[GIVEN DATA — start]
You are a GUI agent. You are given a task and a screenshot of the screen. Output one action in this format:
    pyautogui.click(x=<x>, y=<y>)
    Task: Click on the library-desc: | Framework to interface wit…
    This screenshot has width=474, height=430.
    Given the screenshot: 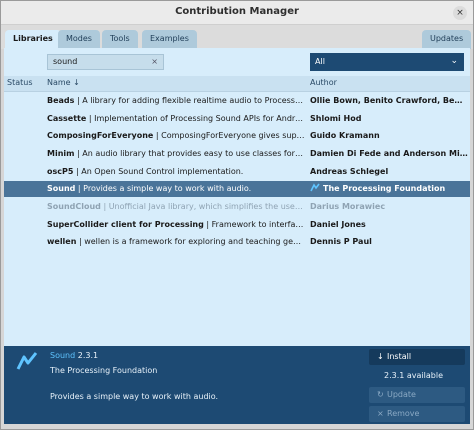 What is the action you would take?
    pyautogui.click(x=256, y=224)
[GIVEN DATA — finish]
[GIVEN DATA — start]
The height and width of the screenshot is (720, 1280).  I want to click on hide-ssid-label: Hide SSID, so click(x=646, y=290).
[GIVEN DATA — finish]
[GIVEN DATA — start]
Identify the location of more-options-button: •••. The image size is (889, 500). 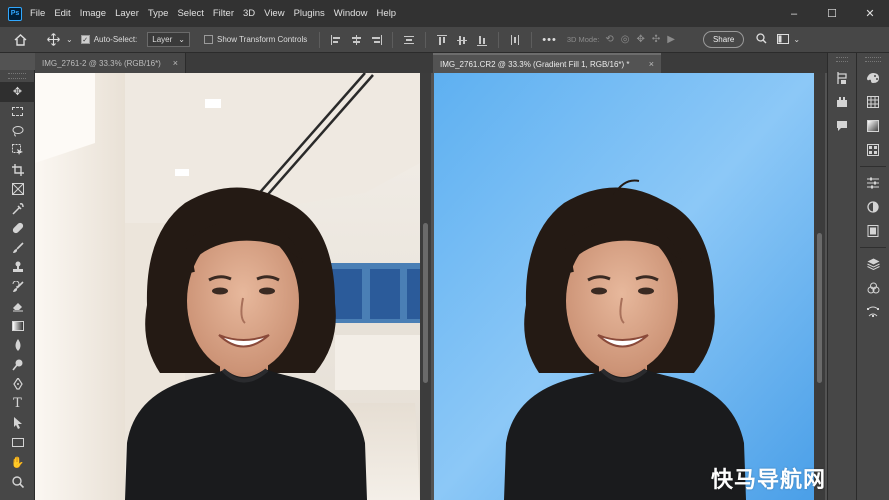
[GIVEN DATA — finish]
WHAT TO PRODUCE:
Pull from the listing each line that contains the string "width". Letter case counts.

FINISHED TASK:
    This screenshot has width=474, height=430.
The height and width of the screenshot is (720, 1280).  I want to click on hide-ssid-label: Hide SSID, so click(x=646, y=290).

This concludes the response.